Exercise
The response should consist of the records that follow, printed exactly.

Records supplied
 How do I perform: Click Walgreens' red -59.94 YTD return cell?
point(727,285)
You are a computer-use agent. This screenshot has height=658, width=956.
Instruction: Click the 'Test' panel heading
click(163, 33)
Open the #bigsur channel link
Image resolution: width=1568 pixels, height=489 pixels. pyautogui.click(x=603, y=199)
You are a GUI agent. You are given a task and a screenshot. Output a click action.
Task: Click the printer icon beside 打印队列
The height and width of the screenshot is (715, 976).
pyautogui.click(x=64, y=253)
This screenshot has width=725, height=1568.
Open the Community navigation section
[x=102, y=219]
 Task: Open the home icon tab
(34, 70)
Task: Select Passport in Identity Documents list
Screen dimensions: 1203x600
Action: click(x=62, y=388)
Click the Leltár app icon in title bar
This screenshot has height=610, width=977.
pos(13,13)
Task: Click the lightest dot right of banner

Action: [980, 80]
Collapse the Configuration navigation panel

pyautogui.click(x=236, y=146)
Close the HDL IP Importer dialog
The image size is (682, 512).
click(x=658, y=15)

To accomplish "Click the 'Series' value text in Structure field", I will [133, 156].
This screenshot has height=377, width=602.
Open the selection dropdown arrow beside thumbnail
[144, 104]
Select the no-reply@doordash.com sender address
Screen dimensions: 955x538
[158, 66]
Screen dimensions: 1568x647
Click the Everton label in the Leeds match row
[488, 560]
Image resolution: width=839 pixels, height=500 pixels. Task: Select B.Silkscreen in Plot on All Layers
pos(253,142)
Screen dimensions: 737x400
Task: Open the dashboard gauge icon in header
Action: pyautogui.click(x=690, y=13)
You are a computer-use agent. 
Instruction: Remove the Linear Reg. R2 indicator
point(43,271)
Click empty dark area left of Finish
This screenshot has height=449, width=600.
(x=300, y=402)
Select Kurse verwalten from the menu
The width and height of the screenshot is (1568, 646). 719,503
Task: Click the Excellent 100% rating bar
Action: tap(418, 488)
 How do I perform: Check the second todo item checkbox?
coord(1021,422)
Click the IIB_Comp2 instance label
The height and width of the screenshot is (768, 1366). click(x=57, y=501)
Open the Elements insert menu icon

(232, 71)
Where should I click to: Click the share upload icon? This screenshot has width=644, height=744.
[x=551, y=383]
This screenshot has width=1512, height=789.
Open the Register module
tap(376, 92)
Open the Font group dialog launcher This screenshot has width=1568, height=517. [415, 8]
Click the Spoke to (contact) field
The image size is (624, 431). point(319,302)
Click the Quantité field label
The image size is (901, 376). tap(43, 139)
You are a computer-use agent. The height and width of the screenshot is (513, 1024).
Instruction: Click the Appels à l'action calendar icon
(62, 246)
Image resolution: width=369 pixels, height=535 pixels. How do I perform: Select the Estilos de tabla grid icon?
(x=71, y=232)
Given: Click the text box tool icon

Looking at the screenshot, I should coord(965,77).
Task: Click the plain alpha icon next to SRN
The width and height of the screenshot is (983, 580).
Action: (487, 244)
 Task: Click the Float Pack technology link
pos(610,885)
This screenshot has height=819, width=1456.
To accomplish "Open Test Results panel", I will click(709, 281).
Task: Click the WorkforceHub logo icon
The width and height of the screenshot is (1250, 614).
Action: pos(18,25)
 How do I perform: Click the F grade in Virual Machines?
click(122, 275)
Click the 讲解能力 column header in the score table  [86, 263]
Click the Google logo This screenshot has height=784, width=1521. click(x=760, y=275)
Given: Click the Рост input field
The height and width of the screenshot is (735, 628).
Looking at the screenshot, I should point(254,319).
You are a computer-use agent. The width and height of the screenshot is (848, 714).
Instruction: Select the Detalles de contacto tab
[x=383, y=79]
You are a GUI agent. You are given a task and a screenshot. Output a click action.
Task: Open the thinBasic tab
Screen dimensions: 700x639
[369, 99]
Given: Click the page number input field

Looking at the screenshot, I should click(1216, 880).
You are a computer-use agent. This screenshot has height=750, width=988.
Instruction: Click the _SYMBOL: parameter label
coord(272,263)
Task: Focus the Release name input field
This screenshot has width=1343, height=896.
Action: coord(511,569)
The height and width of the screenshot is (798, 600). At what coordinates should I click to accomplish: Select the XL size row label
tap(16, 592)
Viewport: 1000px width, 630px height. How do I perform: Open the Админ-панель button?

Answer to this problem
 How do I perform: Click Walgreens' red -59.94 YTD return cell?
point(727,285)
You are a computer-use agent. This screenshot has height=658, width=956.
Instruction: Click the 'Test' panel heading
click(163, 33)
Open the #bigsur channel link
Image resolution: width=1568 pixels, height=489 pixels. pyautogui.click(x=603, y=199)
You are a GUI agent. You are given a task and a screenshot. Output a click action.
Task: Click the printer icon beside 打印队列
The height and width of the screenshot is (715, 976).
pyautogui.click(x=64, y=253)
This screenshot has width=725, height=1568.
Open the Community navigation section
[x=102, y=219]
 Task: Open the home icon tab
(34, 70)
Task: Select Passport in Identity Documents list
Screen dimensions: 1203x600
Action: click(x=62, y=388)
Click the Leltár app icon in title bar
This screenshot has height=610, width=977.
pos(13,13)
Task: Click the lightest dot right of banner

Action: [980, 80]
Collapse the Configuration navigation panel

pyautogui.click(x=236, y=146)
Close the HDL IP Importer dialog
The image size is (682, 512).
click(x=658, y=15)

To accomplish "Click the 'Series' value text in Structure field", I will [133, 156].
This screenshot has height=377, width=602.
Open the selection dropdown arrow beside thumbnail
[144, 104]
Select the no-reply@doordash.com sender address
Screen dimensions: 955x538
[158, 66]
Screen dimensions: 1568x647
Click the Everton label in the Leeds match row
[488, 560]
Image resolution: width=839 pixels, height=500 pixels. Task: Select B.Silkscreen in Plot on All Layers
pos(253,142)
Screen dimensions: 737x400
Task: Open the dashboard gauge icon in header
Action: pyautogui.click(x=690, y=13)
You are a computer-use agent. 
Instruction: Remove the Linear Reg. R2 indicator
point(43,271)
Click empty dark area left of Finish
This screenshot has height=449, width=600.
(x=300, y=402)
Select Kurse verwalten from the menu
The width and height of the screenshot is (1568, 646). 719,503
Task: Click the Excellent 100% rating bar
Action: tap(418, 488)
 How do I perform: Check the second todo item checkbox?
coord(1021,422)
Click the IIB_Comp2 instance label
The height and width of the screenshot is (768, 1366). click(x=57, y=501)
Open the Elements insert menu icon

(232, 71)
Where should I click to: Click the share upload icon? This screenshot has width=644, height=744.
[x=551, y=383]
This screenshot has width=1512, height=789.
Open the Register module
tap(376, 92)
Open the Font group dialog launcher This screenshot has width=1568, height=517. [415, 8]
Click the Spoke to (contact) field
The image size is (624, 431). point(319,302)
Click the Quantité field label
The image size is (901, 376). tap(43, 139)
You are a computer-use agent. The height and width of the screenshot is (513, 1024).
Instruction: Click the Appels à l'action calendar icon
(62, 246)
Image resolution: width=369 pixels, height=535 pixels. How do I perform: Select the Estilos de tabla grid icon?
(x=71, y=232)
Given: Click the text box tool icon

Looking at the screenshot, I should coord(965,77).
Task: Click the plain alpha icon next to SRN
The width and height of the screenshot is (983, 580).
Action: (487, 244)
 Task: Click the Float Pack technology link
pos(610,885)
This screenshot has height=819, width=1456.
To accomplish "Open Test Results panel", I will click(709, 281).
Task: Click the WorkforceHub logo icon
The width and height of the screenshot is (1250, 614).
Action: pos(18,25)
 How do I perform: Click the F grade in Virual Machines?
click(122, 275)
Click the 讲解能力 column header in the score table  [86, 263]
Click the Google logo This screenshot has height=784, width=1521. click(x=760, y=275)
Given: Click the Рост input field
The height and width of the screenshot is (735, 628).
Looking at the screenshot, I should point(254,319).
You are a computer-use agent. The width and height of the screenshot is (848, 714).
Instruction: Select the Detalles de contacto tab
[x=383, y=79]
You are a GUI agent. You are given a task and a screenshot. Output a click action.
Task: Open the thinBasic tab
Screen dimensions: 700x639
[369, 99]
Given: Click the page number input field

Looking at the screenshot, I should click(1216, 880).
You are a computer-use agent. This screenshot has height=750, width=988.
Instruction: Click the _SYMBOL: parameter label
coord(272,263)
Task: Focus the Release name input field
This screenshot has width=1343, height=896.
Action: coord(511,569)
The height and width of the screenshot is (798, 600). At what coordinates should I click to accomplish: Select the XL size row label
tap(16, 592)
Viewport: 1000px width, 630px height. How do I perform: Open the Админ-панель button?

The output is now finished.